Shamelessly using some of f6a4's answer, I think this could work:

# 3. Filling Excel file :

# convert to array of objects
$tableData = $dt_table1 | Select-Object * -ExcludeProperty ItemArray, Table, RowError, RowState, HasErrors

# select the range in the worksheet
$endRange = '{0}{1}' -f ([char](64 + $dt_table1.Columns.Count)), $dt_table1.Rows.Count
$range = $Workbook.ActiveSheet.Range('A1', $endRange)
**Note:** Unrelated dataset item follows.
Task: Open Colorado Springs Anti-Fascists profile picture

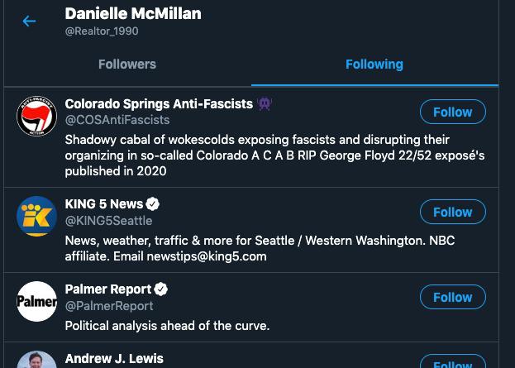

# copy the array to excel range
$range.Value2 = $tableData
Theo
  • 57,719
  • 8
  • 24
  • 41
  • That's better than the original code but not good. There's no need for Excel to produce an `xlsx` file. It's faster than the original code because it uses only one cross-process call to copy the data, but it still needs Excel to be installed, and *closed* in the end. – Panagiotis Kanavos Jan 14 '21 at 14:15
  • Error HRESULT: 0x800A03EC when executing $range.Value2 = $tableData – Giuseppe Lolli Jan 14 '21 at 14:45
  • @GiuseppeLolli that's a very generic error. Maybe one of the answers [here](https://stackoverflow.com/questions/891394/excel-error-hresult-0x800a03ec-while-trying-to-get-range-with-cells-name) can help you with that. – Theo Jan 14 '21 at 15:14
  • @PanagiotisKanavos I agree I did not add code to open an excel file, saving the result and close/release the COM objects, but the question is about filling a worksheet range using a data table. For brevity, also the OP left that out aswell. – Theo Jan 14 '21 at 15:20
  • That's not the point. An exception handler is required to ensure an error won't leave Excel open. It's easy to end up with multiple ghost Excel instances eating up RAM. And even then, Excel has to be installed *and licensed*. These problems go away if the Excel file is generated directly. Servers don't use Excel Interorp to produce Excel files for all those reasons (and the RAM used by Excel. can't be spared) – Panagiotis Kanavos Jan 14 '21 at 15:22
  • @PanagiotisKanavos Sure, but again.. That is **not** the question here. – Theo Jan 14 '21 at 15:25
0

Ok, now i found solution.

$excelArray | ConvertTo-CSV -NoType -Del "`t" | Select -Skip 1 | Clip
[void]$WorkSheet.columns.Item(1).cells.Item(2).PasteSpecial()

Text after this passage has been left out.